Game QA & Testing

test-evidence-review

Donchitos/Claude-Code-Game-Studios · updated Apr 16, 2026

$npx skills add https://github.com/Donchitos/Claude-Code-Game-Studios --skill test-evidence-review
summary

### Test Evidence Review

  • name: test-evidence-review
  • description: "Quality review of test files and manual evidence documents. Goes beyond existence checks — evaluates assertion coverage, edge case handling, naming conventions, and evidence completeness
  • argument-hint: "[story-path | sprint | system-name]"
skill.md

Test Evidence Review

/smoke-check verifies that test files exist and pass. This skill goes further — it reviews the quality of those tests and evidence documents. A test file that exists and passes may still leave critical behaviour uncovered. A manual evidence doc that exists may lack the sign-offs required for closure.

Output: Summary report (in conversation) + optional production/qa/evidence-review-[date].md

When to run:

  • Before QA hand-off sign-off (/team-qa Phase 5)
  • On any story where test quality is in question
  • As part of milestone review for Logic and Integration story quality audit

1. Parse Arguments

Modes:

  • /test-evidence-review [story-path] — review a single story's evidence
  • /test-evidence-review sprint — review all stories in the current sprint
  • /test-evidence-review [system-name] — review all stories in an epic/system
  • No argument — ask which scope: "Single story", "Current sprint", "A system"

2. Load Stories in Scope

Based on the argument:

Single story: Read the story file directly. Extract: Story Type, Test Evidence section, story slug, system name.

Sprint: Read the most recently modified file in production/sprints/. Extract the list of story file paths from the sprint plan. Read each story file.

System: Glob production/epics/[system-name]/story-*.md. Read each.

For each story, collect:

  • Type: field (Logic / Integration / Visual/Feel / UI / Config/Data)
  • ## Test Evidence section — the stated expected test file path or evidence doc
  • Story slug (from file name)
  • System name (from directory path)
  • Acceptance Criteria list (all checkbox items)

3. Locate Evidence Files

For each story, find the evidence:

Logic stories: Glob tests/unit/[system]/[story-slug]_test.*

  • If not found, also try: Grep in tests/unit/[system]/ for files containing the story slug

Integration stories: Glob tests/integration/[system]/[story-slug]_test.*

  • Also check production/session-logs/ for playtest records mentioning the story

Visual/Feel and UI stories: Glob production/qa/evidence/[story-slug]-evidence.*

Config/Data stories: Glob production/qa/smoke-*.md (any smoke check report)

Note what was found (path) or not found (gap) for each story.


4. Review Automated Test Quality (Logic / Integration)

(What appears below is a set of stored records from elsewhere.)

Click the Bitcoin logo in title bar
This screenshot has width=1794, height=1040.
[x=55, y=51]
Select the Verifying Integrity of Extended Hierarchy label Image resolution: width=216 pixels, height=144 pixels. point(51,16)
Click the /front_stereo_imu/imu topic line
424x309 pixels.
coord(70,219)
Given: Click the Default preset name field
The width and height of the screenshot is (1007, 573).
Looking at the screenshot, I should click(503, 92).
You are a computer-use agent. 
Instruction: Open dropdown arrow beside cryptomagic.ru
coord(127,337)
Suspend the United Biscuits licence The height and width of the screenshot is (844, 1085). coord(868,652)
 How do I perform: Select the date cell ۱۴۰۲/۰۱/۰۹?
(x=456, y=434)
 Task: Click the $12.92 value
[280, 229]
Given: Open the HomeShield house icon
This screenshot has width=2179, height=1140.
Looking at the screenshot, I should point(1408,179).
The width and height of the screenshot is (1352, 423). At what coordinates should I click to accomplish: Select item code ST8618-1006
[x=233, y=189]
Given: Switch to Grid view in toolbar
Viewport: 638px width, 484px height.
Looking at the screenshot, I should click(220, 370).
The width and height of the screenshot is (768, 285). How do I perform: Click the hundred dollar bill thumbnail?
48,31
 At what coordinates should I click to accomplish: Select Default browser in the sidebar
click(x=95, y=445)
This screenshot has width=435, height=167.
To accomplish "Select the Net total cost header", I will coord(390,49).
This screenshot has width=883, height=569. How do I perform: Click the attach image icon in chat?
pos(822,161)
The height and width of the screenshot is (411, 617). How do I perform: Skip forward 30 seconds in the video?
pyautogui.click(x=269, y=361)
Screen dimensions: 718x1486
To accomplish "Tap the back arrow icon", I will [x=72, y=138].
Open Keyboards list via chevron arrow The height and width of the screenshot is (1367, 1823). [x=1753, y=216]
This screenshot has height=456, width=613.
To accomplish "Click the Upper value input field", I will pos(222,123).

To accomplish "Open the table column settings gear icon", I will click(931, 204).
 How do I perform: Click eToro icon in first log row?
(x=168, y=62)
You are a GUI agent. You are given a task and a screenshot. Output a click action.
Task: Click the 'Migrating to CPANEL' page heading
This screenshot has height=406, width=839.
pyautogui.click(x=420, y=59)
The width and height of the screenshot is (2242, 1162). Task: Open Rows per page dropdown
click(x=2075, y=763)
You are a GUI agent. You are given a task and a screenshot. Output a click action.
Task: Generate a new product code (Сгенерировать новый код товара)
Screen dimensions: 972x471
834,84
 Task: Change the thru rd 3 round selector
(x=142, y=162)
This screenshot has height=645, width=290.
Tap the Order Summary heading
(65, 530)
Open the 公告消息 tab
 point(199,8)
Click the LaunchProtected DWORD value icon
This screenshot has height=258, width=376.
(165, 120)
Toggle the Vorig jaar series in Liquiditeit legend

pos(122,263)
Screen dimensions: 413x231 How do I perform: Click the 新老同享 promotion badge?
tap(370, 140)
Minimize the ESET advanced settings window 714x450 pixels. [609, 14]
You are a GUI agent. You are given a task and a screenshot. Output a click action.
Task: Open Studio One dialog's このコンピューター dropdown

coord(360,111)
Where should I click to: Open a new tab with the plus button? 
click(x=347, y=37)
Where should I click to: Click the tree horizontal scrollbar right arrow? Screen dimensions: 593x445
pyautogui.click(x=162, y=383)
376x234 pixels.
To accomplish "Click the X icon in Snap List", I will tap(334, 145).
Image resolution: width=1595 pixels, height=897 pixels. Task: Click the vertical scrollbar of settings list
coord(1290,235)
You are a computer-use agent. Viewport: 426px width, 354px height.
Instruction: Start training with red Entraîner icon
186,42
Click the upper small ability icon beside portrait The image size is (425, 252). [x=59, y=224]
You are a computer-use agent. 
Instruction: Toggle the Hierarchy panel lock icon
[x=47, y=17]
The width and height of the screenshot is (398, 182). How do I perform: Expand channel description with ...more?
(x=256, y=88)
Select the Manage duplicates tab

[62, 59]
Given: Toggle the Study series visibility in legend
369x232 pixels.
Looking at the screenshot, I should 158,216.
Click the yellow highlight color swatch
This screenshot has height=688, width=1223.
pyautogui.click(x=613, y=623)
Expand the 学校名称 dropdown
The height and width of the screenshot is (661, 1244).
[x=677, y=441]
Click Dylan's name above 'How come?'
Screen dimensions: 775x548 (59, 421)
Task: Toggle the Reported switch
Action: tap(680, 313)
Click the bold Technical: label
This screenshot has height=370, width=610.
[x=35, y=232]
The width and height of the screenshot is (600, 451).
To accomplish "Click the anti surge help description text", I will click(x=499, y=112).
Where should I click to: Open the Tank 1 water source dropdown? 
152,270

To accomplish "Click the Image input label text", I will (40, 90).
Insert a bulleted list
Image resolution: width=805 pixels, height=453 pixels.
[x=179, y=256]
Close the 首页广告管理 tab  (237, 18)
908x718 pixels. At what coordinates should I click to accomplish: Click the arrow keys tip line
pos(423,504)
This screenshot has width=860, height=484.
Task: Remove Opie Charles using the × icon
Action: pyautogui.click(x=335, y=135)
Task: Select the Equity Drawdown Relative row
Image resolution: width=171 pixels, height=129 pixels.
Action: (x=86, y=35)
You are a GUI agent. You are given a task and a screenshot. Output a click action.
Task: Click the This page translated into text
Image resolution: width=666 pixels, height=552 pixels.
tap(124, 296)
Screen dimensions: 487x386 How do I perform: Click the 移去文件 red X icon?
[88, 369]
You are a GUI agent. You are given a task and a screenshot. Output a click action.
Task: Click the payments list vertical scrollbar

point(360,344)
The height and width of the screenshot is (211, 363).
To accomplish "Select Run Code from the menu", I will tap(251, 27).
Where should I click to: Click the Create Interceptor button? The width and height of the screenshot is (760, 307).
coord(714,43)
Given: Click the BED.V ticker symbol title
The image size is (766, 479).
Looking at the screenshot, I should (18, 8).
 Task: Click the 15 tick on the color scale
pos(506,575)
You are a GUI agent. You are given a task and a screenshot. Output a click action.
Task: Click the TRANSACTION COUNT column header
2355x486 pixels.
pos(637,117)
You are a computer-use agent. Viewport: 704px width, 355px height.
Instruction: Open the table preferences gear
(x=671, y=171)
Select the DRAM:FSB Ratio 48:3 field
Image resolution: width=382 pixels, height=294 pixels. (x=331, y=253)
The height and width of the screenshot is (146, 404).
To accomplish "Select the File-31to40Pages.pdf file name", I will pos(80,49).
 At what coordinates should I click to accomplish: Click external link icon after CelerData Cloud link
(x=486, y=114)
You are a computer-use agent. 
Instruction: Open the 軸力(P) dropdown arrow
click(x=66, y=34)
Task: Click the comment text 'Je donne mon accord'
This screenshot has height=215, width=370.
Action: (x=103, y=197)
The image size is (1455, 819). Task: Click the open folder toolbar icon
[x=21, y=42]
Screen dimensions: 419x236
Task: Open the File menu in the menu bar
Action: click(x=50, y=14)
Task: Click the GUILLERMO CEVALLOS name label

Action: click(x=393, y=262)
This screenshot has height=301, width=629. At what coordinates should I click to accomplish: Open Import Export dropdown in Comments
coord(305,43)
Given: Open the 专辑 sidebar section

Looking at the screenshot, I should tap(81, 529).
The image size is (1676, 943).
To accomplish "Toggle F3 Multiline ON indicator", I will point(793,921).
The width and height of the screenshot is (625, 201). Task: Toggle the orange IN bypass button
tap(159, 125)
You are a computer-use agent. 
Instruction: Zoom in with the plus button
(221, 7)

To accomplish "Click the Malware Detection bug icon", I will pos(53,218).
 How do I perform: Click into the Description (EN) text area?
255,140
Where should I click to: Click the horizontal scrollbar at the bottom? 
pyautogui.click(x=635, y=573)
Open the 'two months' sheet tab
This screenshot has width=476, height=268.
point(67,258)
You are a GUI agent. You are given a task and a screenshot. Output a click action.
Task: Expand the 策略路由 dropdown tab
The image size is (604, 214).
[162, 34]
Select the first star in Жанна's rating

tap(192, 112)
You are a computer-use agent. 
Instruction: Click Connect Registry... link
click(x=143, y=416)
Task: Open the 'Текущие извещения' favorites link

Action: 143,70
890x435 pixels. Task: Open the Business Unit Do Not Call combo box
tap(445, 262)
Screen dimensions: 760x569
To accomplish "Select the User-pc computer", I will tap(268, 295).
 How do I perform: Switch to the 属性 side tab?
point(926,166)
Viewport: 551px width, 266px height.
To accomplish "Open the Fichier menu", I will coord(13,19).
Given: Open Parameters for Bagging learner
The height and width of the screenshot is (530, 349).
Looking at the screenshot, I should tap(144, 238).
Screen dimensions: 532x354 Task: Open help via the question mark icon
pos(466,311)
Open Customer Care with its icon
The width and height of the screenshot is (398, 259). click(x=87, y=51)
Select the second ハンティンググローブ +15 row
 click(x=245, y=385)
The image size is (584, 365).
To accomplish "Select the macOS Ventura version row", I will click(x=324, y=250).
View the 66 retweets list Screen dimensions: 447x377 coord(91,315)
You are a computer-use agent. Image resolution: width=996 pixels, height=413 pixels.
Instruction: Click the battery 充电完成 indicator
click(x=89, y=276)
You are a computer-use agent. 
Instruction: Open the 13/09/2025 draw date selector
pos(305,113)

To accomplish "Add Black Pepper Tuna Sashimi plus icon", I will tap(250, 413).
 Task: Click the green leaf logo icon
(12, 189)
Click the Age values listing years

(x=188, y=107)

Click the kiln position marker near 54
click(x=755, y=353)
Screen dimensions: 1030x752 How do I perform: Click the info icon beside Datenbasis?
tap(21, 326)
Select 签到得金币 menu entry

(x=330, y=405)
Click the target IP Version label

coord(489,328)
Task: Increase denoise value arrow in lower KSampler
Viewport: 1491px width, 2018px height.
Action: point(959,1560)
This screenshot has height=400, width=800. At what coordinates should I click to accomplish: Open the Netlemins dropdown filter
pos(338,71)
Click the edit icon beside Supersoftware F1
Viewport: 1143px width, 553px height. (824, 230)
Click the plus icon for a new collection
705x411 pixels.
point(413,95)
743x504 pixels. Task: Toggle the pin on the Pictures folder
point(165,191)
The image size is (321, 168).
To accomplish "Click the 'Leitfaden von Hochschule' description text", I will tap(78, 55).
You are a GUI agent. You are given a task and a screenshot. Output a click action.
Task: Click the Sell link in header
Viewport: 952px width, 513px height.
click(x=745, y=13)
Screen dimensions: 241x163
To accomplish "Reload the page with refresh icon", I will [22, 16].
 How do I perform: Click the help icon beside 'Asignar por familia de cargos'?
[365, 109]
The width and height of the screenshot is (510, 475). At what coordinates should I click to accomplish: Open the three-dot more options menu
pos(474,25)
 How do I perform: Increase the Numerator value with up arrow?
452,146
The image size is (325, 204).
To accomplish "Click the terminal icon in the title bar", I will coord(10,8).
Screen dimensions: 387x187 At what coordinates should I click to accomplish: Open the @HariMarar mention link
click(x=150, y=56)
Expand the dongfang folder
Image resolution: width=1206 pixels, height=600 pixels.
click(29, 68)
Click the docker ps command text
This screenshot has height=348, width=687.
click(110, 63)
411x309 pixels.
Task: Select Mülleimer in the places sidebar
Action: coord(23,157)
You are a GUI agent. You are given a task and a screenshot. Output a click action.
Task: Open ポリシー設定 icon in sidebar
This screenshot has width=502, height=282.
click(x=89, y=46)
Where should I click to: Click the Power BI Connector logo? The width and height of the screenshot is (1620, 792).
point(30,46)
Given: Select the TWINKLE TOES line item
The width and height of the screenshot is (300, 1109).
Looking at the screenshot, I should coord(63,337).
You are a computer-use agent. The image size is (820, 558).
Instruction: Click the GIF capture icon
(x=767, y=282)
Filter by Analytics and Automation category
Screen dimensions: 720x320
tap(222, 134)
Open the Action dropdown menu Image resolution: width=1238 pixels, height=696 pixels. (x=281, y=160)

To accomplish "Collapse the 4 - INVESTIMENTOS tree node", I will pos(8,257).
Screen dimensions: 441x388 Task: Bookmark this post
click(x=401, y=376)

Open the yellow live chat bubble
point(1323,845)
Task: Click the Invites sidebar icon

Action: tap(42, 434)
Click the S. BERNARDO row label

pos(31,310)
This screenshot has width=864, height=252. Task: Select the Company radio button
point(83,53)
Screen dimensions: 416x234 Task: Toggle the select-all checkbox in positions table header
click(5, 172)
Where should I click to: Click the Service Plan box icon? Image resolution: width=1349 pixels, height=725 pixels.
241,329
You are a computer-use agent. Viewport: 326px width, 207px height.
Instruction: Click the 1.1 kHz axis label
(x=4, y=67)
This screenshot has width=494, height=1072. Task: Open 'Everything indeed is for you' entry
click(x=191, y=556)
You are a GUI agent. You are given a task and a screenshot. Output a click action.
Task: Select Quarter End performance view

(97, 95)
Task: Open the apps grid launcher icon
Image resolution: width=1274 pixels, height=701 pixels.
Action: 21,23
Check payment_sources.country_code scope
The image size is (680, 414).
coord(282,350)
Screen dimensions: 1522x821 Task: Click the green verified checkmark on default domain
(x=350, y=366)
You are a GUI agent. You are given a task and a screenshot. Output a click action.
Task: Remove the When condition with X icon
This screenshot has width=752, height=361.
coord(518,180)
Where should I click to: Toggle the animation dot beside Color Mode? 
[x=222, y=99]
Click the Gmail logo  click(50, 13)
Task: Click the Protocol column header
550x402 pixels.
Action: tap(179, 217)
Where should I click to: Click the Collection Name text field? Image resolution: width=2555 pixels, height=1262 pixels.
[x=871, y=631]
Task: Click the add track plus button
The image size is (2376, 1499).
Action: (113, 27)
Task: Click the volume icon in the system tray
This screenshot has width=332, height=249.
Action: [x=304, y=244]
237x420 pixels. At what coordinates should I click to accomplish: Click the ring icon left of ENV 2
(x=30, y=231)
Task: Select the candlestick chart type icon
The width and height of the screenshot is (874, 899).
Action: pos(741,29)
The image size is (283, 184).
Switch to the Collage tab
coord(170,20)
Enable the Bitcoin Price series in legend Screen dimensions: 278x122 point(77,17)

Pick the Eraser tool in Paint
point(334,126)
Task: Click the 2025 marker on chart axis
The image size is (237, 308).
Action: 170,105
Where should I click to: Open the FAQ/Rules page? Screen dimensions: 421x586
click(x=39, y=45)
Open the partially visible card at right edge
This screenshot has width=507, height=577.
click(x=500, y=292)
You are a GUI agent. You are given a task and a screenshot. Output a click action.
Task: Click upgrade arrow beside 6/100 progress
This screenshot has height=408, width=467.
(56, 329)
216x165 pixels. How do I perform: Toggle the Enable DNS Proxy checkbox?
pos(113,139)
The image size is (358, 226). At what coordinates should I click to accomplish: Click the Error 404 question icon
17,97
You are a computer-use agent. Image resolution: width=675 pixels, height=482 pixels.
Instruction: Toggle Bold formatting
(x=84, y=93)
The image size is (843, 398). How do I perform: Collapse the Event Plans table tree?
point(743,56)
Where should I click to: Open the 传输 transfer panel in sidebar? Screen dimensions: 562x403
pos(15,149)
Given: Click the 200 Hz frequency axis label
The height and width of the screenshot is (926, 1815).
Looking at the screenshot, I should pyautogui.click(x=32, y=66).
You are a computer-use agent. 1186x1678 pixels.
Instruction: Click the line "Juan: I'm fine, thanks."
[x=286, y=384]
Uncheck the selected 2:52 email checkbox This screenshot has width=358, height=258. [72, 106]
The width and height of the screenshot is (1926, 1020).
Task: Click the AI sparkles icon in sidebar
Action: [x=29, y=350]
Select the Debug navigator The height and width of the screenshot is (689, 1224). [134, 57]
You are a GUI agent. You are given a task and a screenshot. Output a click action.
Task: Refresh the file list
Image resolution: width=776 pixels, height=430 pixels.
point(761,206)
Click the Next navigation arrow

For each test file found, read it and evaluate:

Assertion coverage

Count the number of distinct assertions (lines containing assert, expect, check, verify, or engine-specific assertion patterns). Low assertion count is a quality signal — a test that makes only 1 assertion per test function may not cover the range of expected behaviour.

Thresholds:

  • 3+ assertions per test function → normal
  • 1-2 assertions per test function → note as potentially thin
  • 0 assertions (test exists but no asserts) → flag as BLOCKING — the test passes vacuously and proves nothing

Edge case coverage

For each acceptance criterion in the story that contains a number, threshold, or "when X happens" conditional: check whether a test function name or test body references that specific case.

Heuristics:

  • Grep test file for "zero", "max", "null", "empty", "min", "invalid", "boundary", "edge" — presence of any is a positive signal
  • If the story has a Formulas section with specific bounds: check whether tests exercise at minimum/maximum values

Naming quality

Test function names should describe: the scenario + the expected result. Pattern: test_[scenario]_[expected_outcome]

Flag functions named generically (test_1, test_run, testBasic) as naming issues — they make failures harder to diagnose.

Formula traceability

For Logic stories where the GDD has a Formulas section: check that the test file contains at least one test whose name or comment references the formula name or a formula value. A test that exercises a formula without mentioning it by name is harder to maintain when the formula changes.


5. Review Manual Evidence Quality (Visual/Feel / UI)

For each evidence document found, read it and evaluate:

Criterion linkage

The evidence doc should reference each acceptance criterion from the story. Check: does the evidence doc contain each criterion (or a clear rephrasing)? Missing criteria mean a criterion was never verified.

Sign-off completeness

Check for three sign-off lines (or equivalent fields):

  • Developer sign-off
  • Designer / art-lead sign-off (for Visual/Feel)
  • QA lead sign-off

If any are missing or blank: flag as INCOMPLETE — the story cannot be fully closed without all required sign-offs.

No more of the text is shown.